Qual é a atual situação do fundo diante do coronavírus?
Nós estávamos preparados para uma das duas situações: ou um vírus que tivesse muita velocidade de transmissão, mas uma letalidade baixa, como foi o vírus do H1N1; ou um vírus que tivesse mais letalidade, mas menos capacidade de disseminação, como eram dois primos desse Covid-19, o Sars e o Mers. A combinação dessas duas coisas num vírus efetivamente superou qualquer capacidade de preparação de muitos países. Vemos que mesmo países ricos e desenvolvidos, como a Itália, se viram diante de um pesadelo ao não tomarem as medidas de distanciamento social e prepararem os serviços de saúde.
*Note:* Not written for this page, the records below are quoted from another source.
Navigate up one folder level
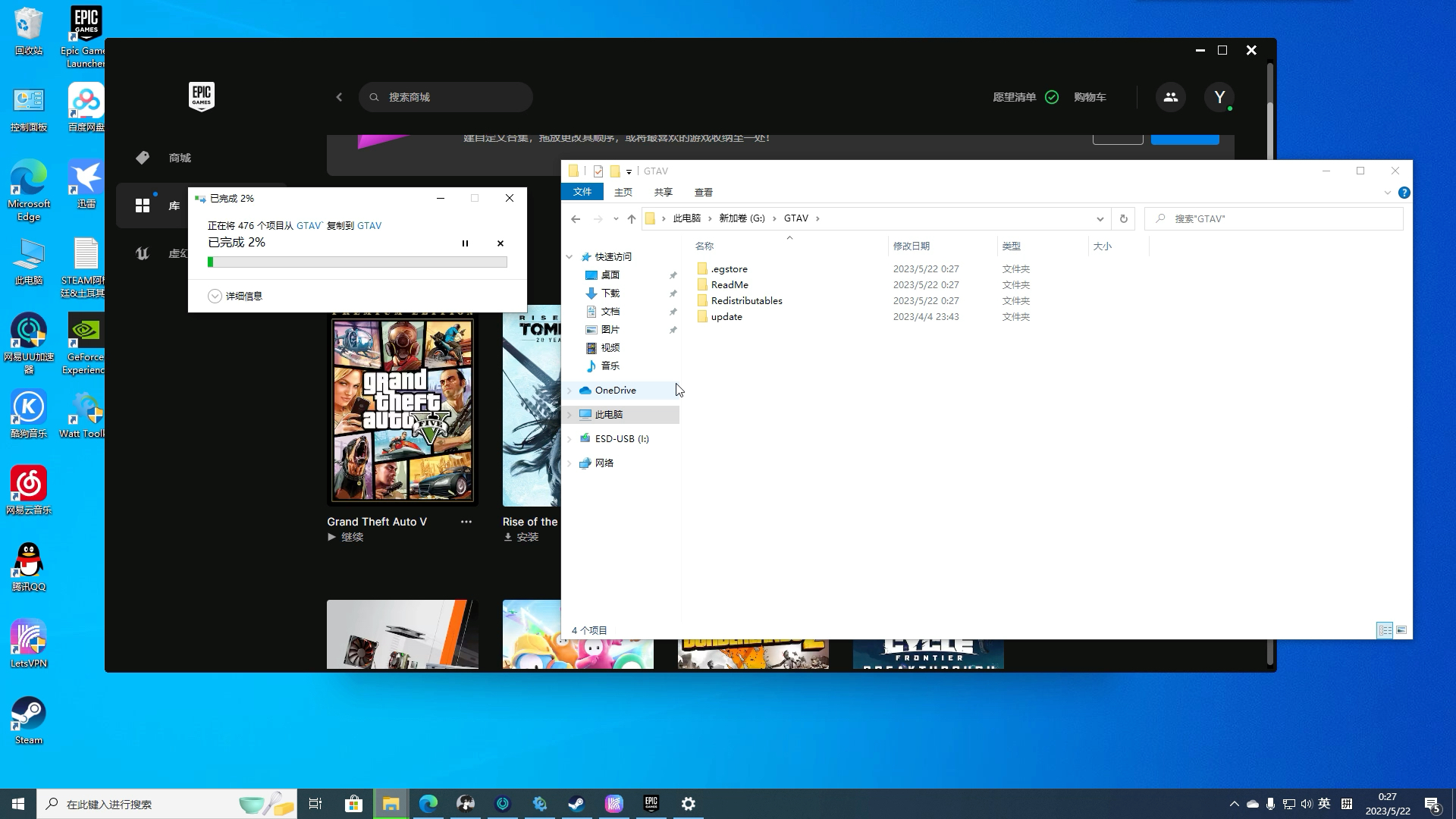Screen dimensions: 1456x819 [x=631, y=218]
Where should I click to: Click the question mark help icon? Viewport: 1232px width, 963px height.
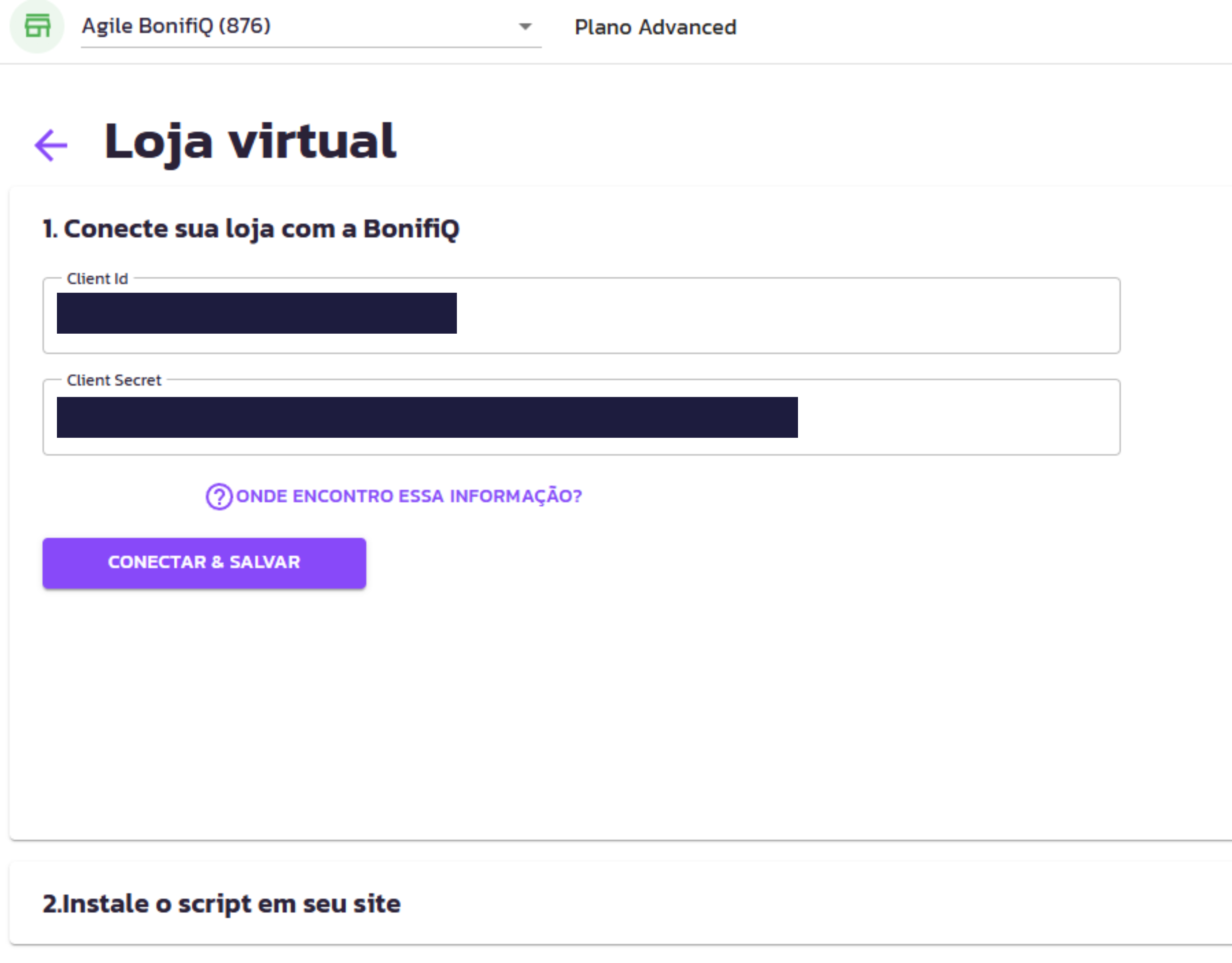click(x=219, y=496)
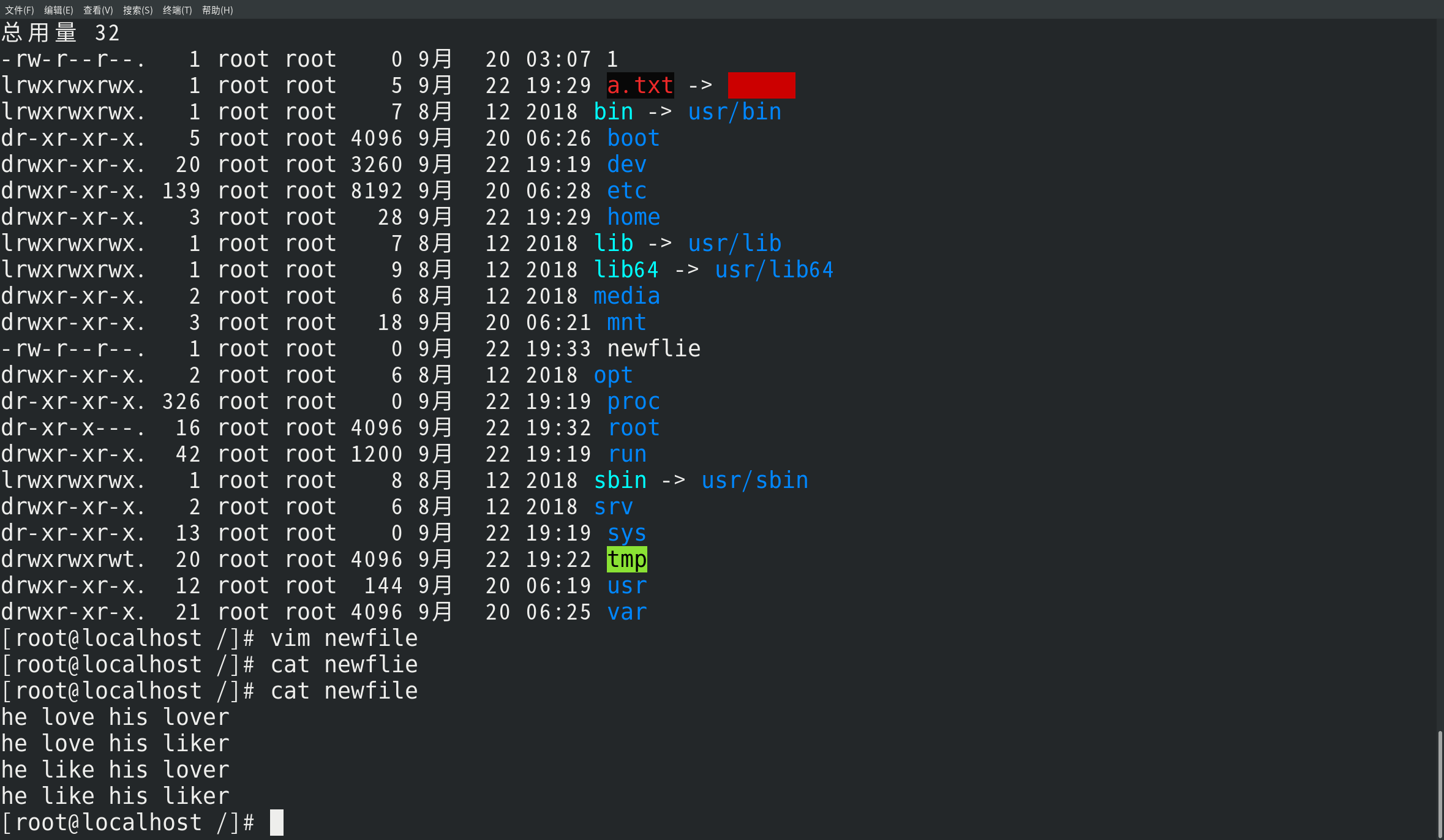Screen dimensions: 1444x840
Task: Click the red broken-link target block
Action: click(x=761, y=85)
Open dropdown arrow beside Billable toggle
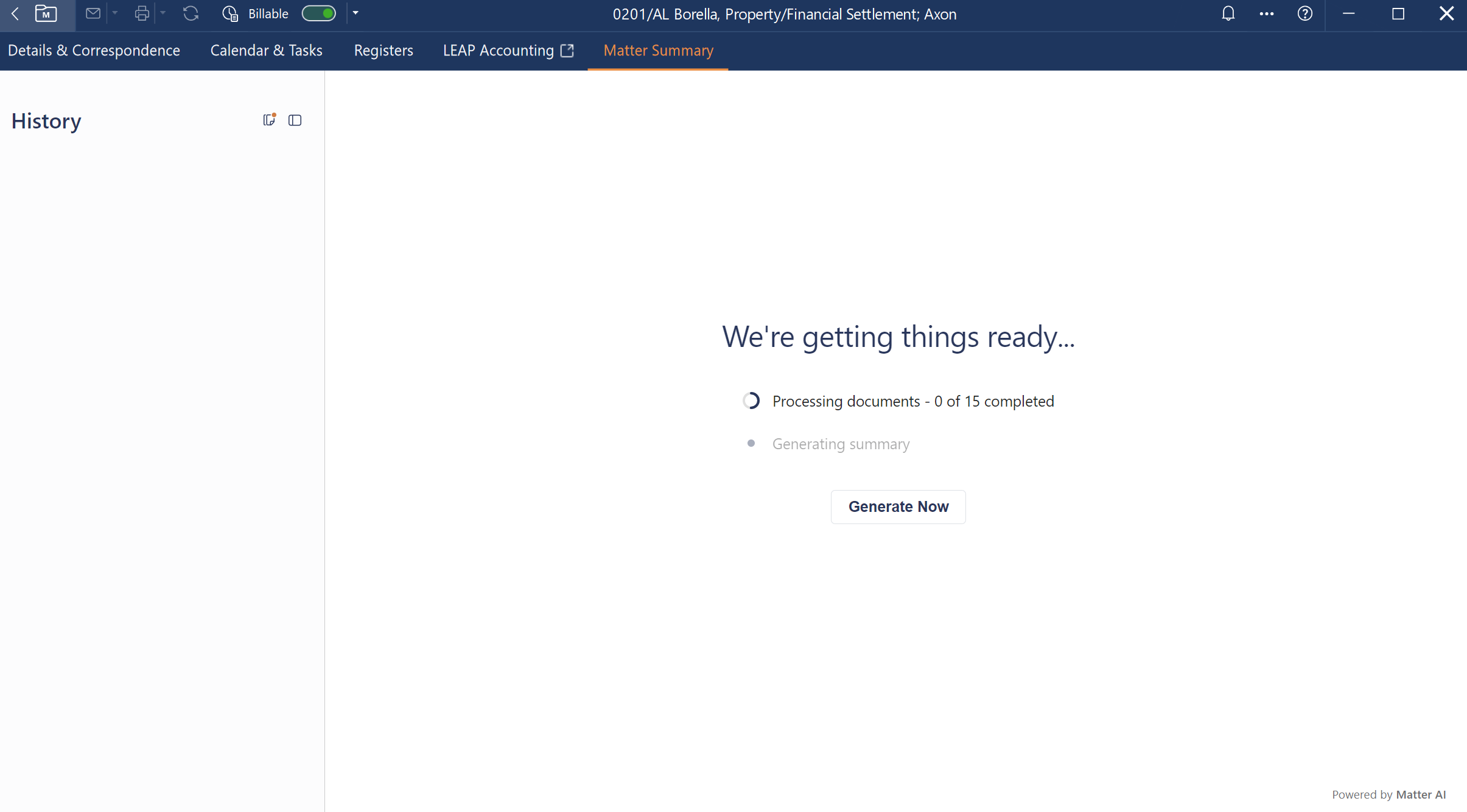1467x812 pixels. click(355, 13)
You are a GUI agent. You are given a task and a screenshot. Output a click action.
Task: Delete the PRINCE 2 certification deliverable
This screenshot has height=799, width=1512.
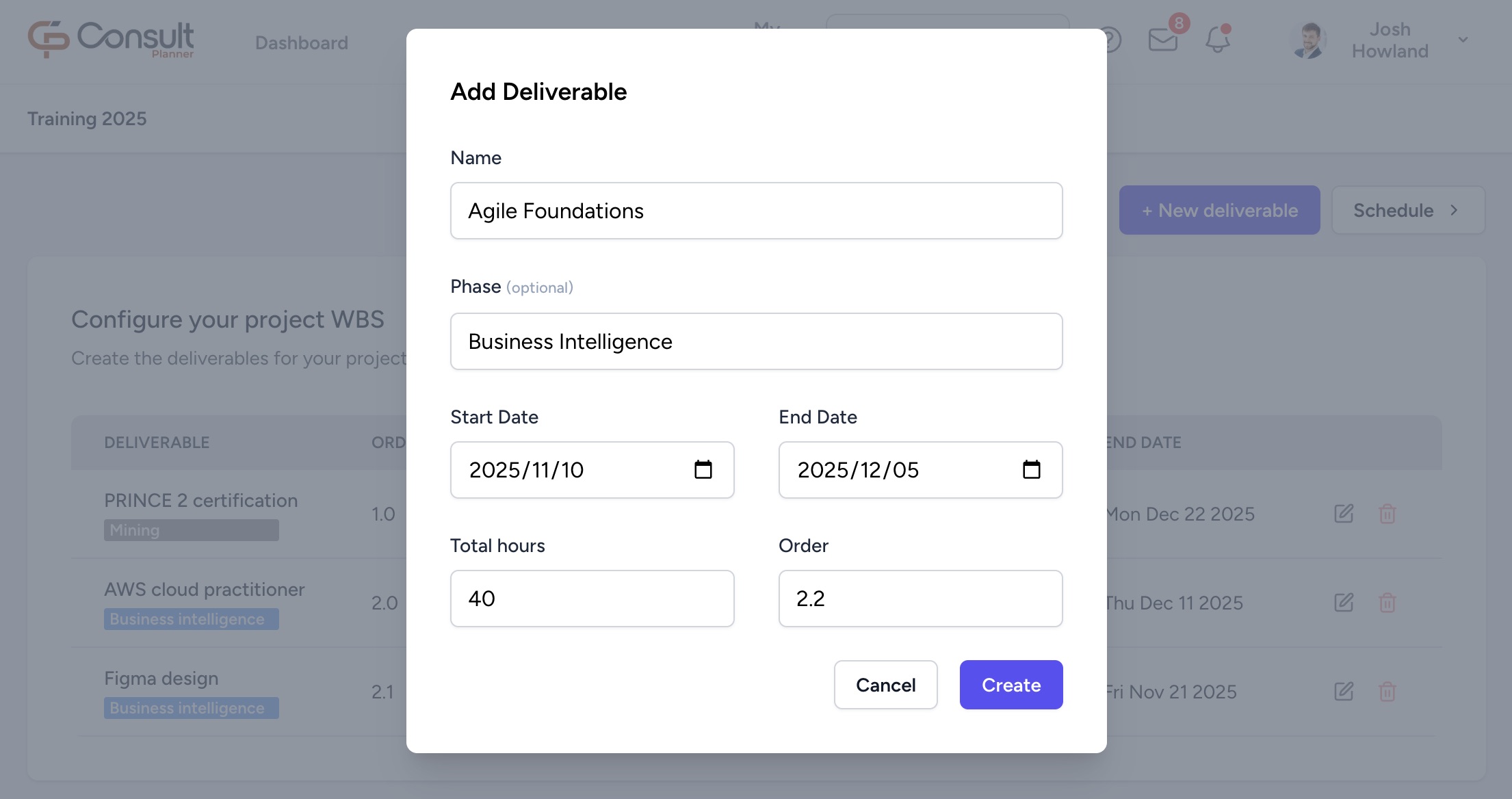tap(1387, 514)
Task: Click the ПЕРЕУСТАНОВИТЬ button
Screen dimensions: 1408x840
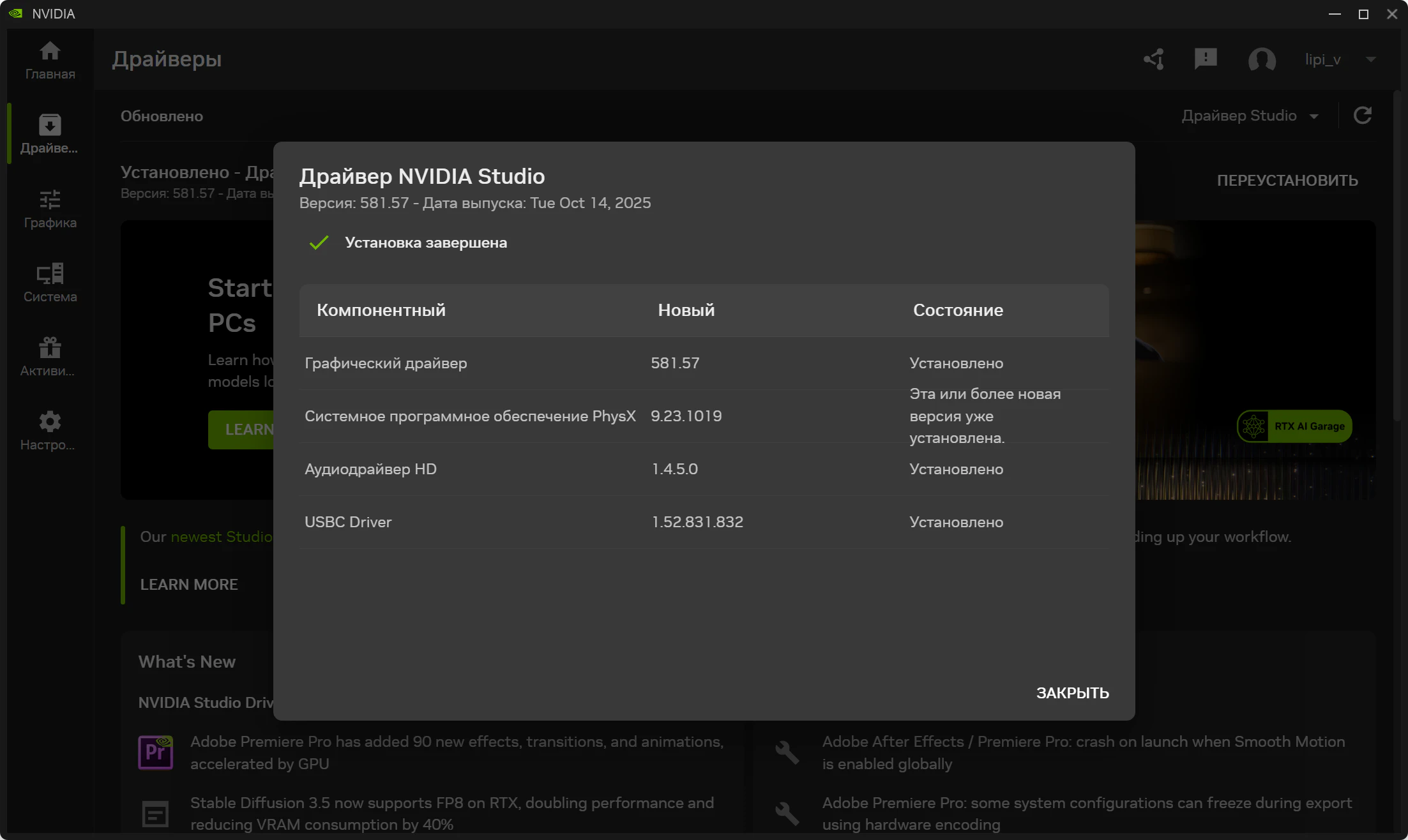Action: click(1287, 181)
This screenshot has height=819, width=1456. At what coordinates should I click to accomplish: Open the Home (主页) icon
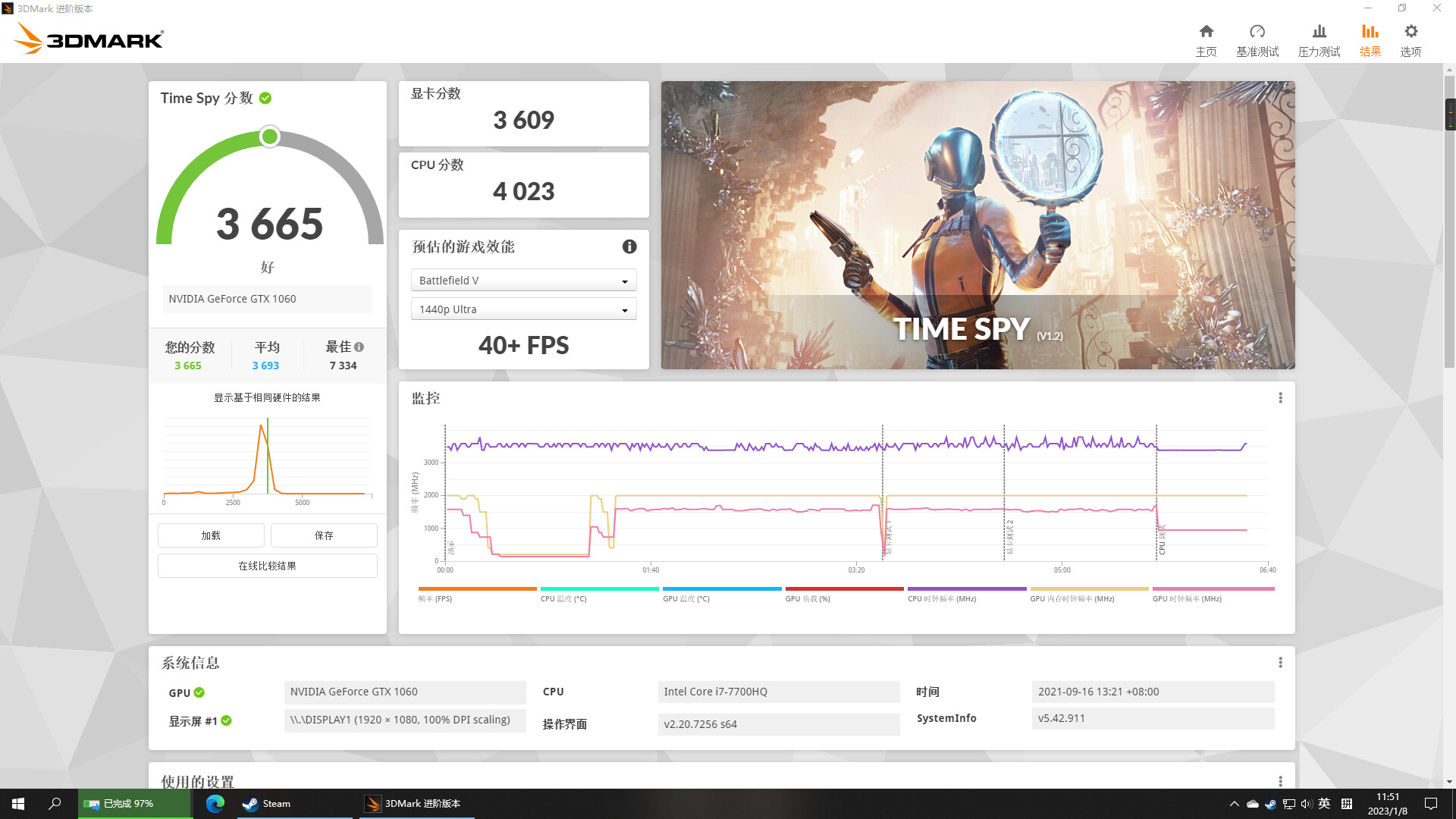point(1206,32)
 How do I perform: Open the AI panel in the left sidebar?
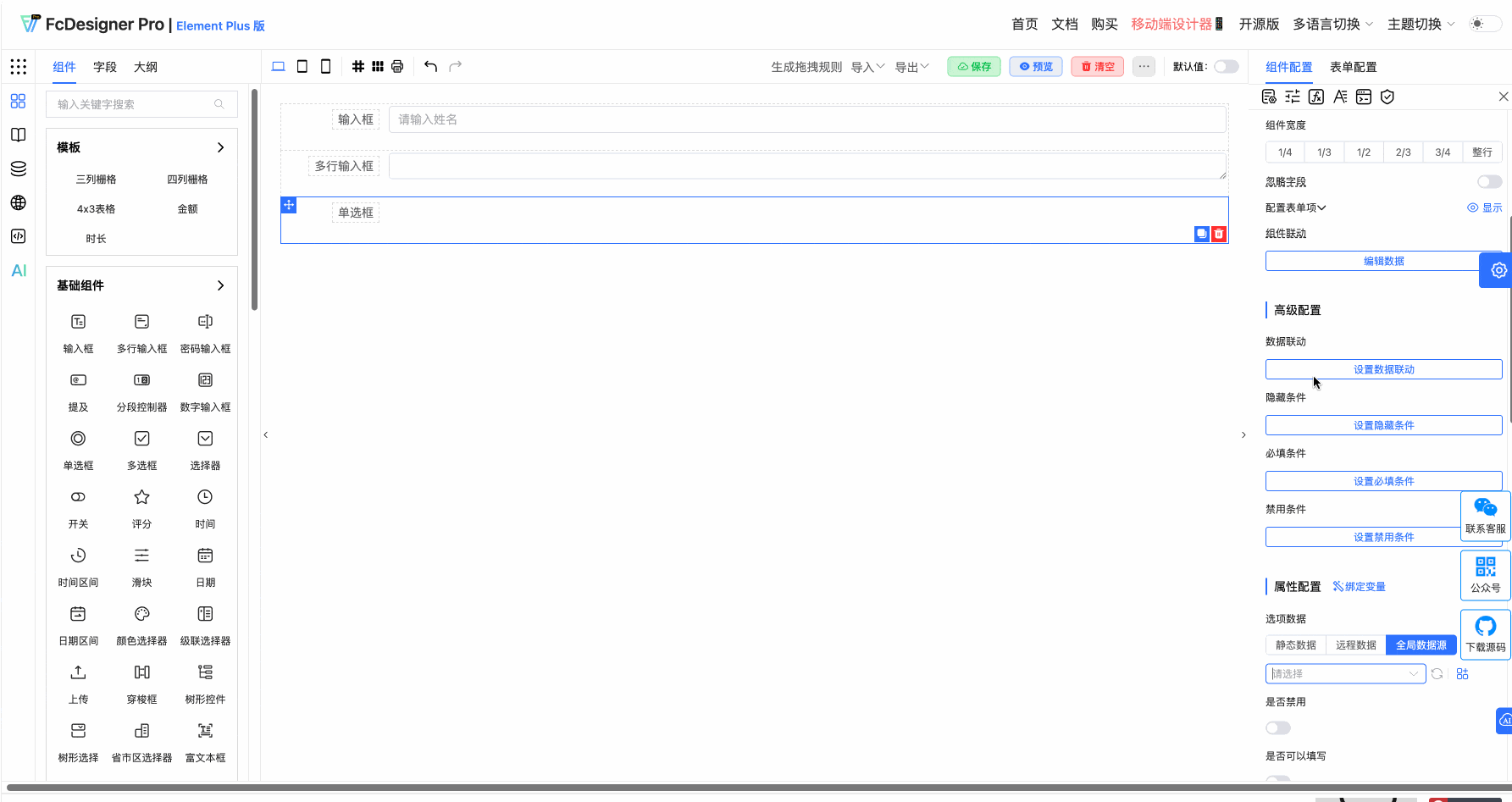pyautogui.click(x=18, y=270)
As UTIs lotadas, os equipamentos, como respiradores, ventiladores mecânicos, não estavam mais disponíveis para as pessoas que precisavam. Isso ocorreu também na Espanha, isso ocorreu no Equador, em Guayaquil. Então é uma situação que está exigindo da sociedade como um todo, não só da área de saúde, uma resposta para um inimigo que a gente não esperava ter com tanta gravidade. Aqui, nas Américas, a gente tem um certo mosaico de situações. Uns países com transmissão mais limitada, outros com a chamada transmissão comunitária disseminada. É uma situação muito desafiante, porque exige ações de saúde e exige também ações que chamamos de distanciamento social ou alguns falam em quarentena. São medidas que exigem uma adesão da sociedade.
Falta fortalecer os blocos, a comunicação entre países?
Teve país que decidiu, talvez precocemente, talvez exageradamente, cancelar todos os voos de todos os lugares do mundo. Como é que a gente manda as vacinas do programa de imunização para eles? Como mandamos doação dos equipamentos de proteção pessoal? No Caribe, os chefes fizeram uma reunião para responder de forma coordenada. Na América do Sul, nós sentimos falta desse tipo de mecanismo. Talvez pela polarização política na região, nós não temos um organismo de cooperação funcionando. É por isso que alguns presidentes contactaram a própria Opas para que a gente fizesse mais reuniões de ministros da América do Sul. Claro que cada país tem sua soberania e cada um tem uma realidade epidemiológica, mas precisa haver coordenação em questões como essa, de como atuar, como ter uma cadeia logística para garantir solidariedade. E solidariedade, aí, tem um nome específico: acesso equitativo aos produtos críticos para salvar vidas. Isso que estamos vendo no mundo hoje, nos Estados Unidos, na Turquia e na Europa, de segurar carga para outros países, é absolutamente inaceitável.